=== The data ===

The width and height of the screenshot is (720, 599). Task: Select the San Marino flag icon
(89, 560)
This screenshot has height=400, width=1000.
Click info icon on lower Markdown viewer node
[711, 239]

===
=== The data ===

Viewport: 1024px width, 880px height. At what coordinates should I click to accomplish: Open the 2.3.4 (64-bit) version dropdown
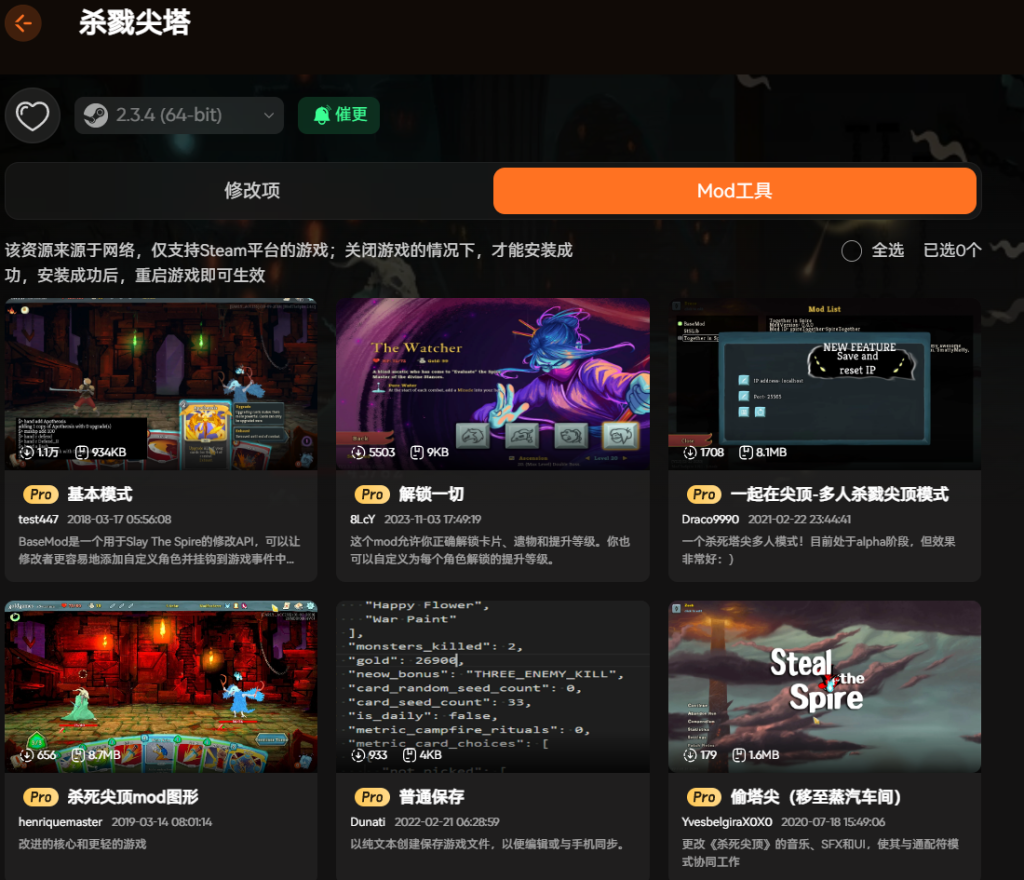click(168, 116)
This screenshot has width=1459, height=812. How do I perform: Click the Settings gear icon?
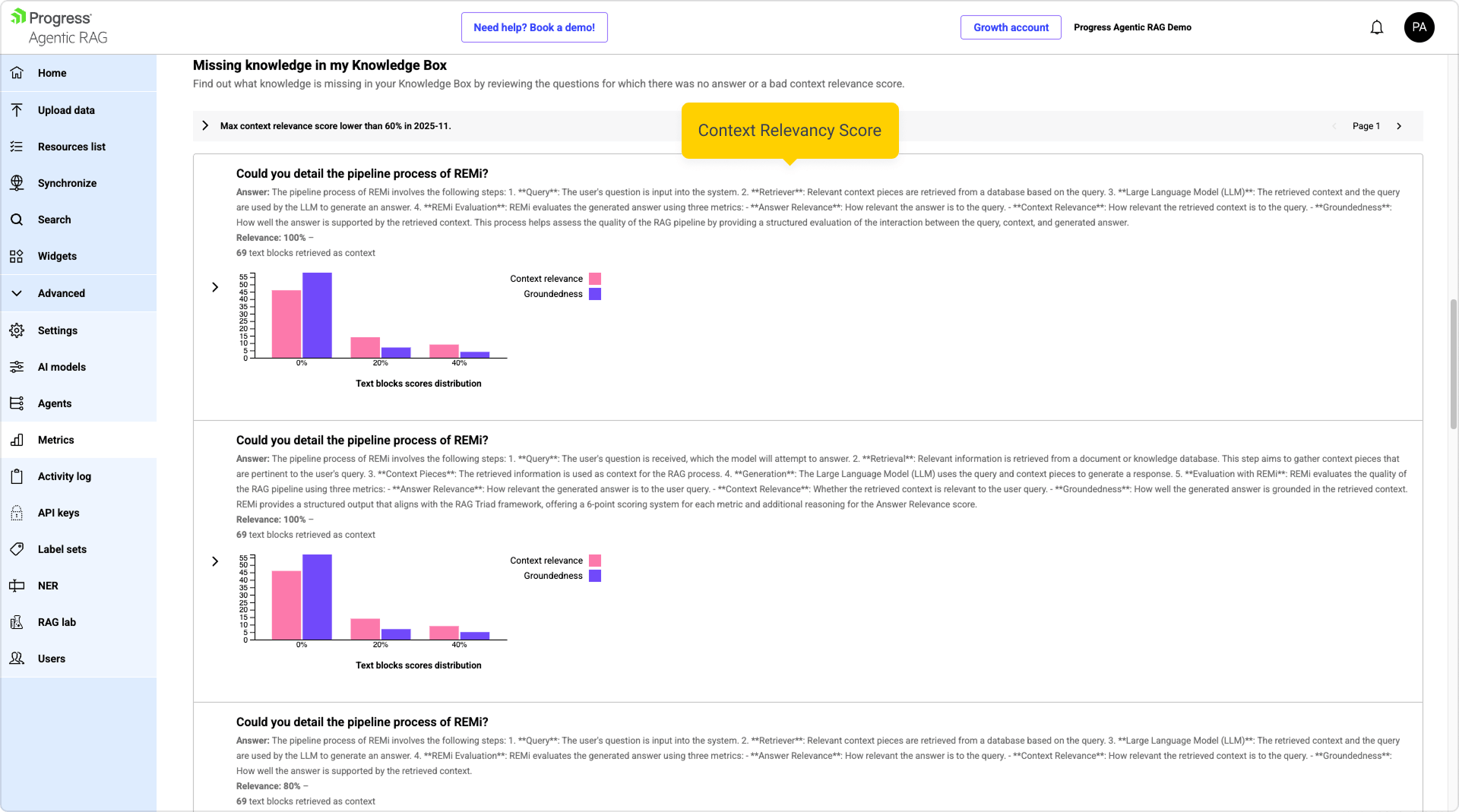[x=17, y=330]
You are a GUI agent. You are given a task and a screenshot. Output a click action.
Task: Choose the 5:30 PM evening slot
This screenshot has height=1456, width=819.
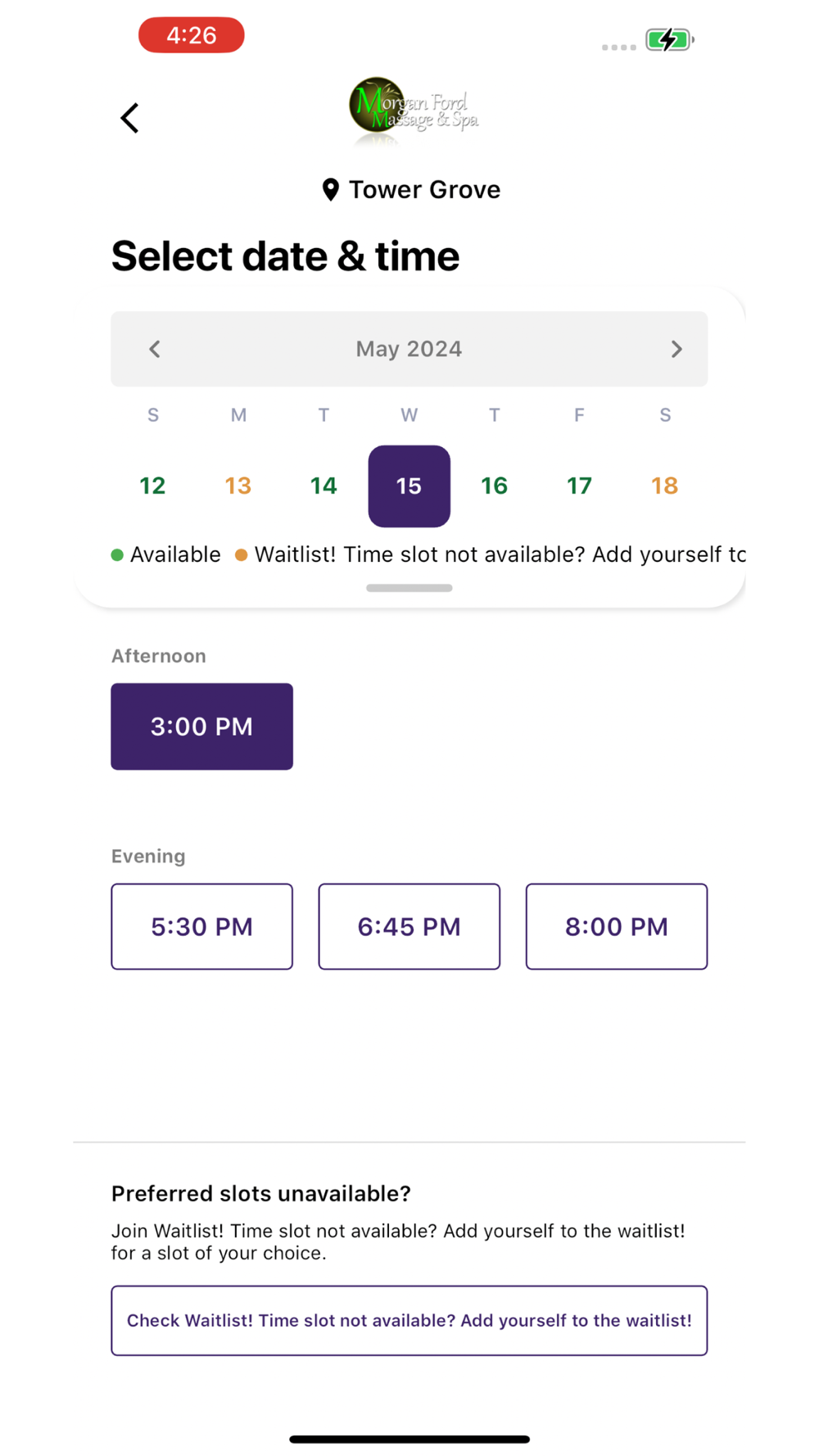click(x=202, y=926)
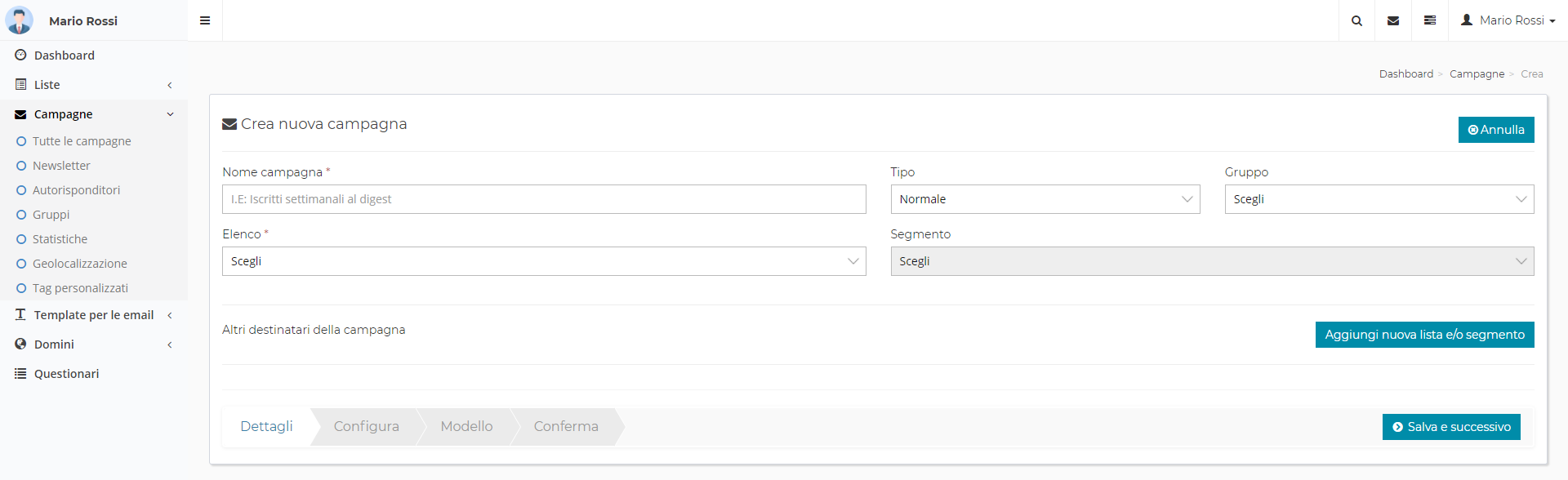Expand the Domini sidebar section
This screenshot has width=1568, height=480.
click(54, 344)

===
=== The data ===

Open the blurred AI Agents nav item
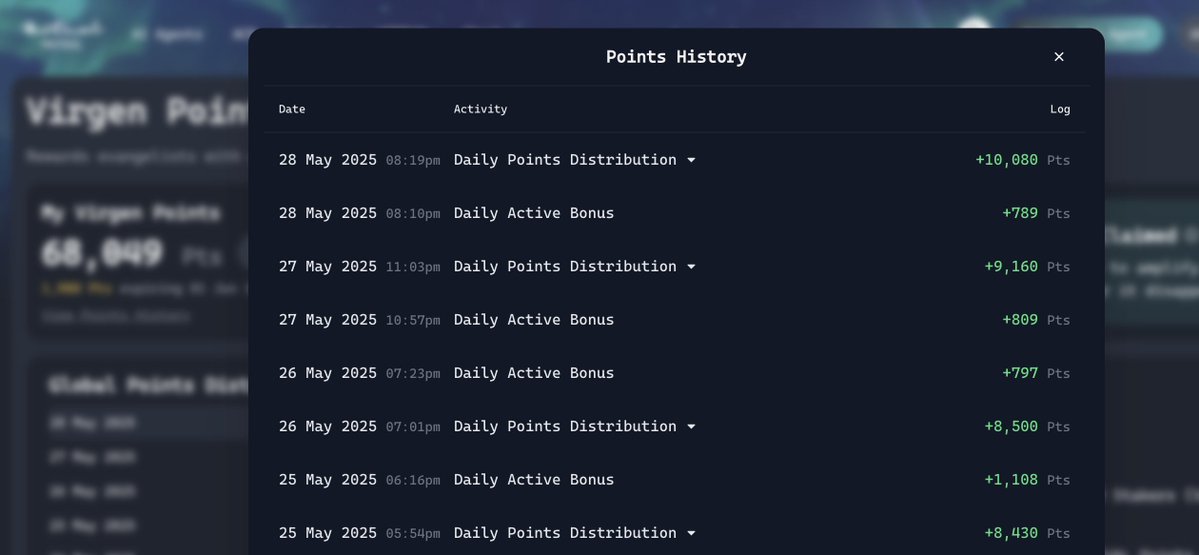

===

§ Set exercise
Copy out each line of the listing that contains the word "Open".

§ Final result
Viewport: 1024px width, 880px height. At what coordinates should I click to accomplish: Open the 2.3.4 (64-bit) version dropdown
Open the blurred AI Agents nav item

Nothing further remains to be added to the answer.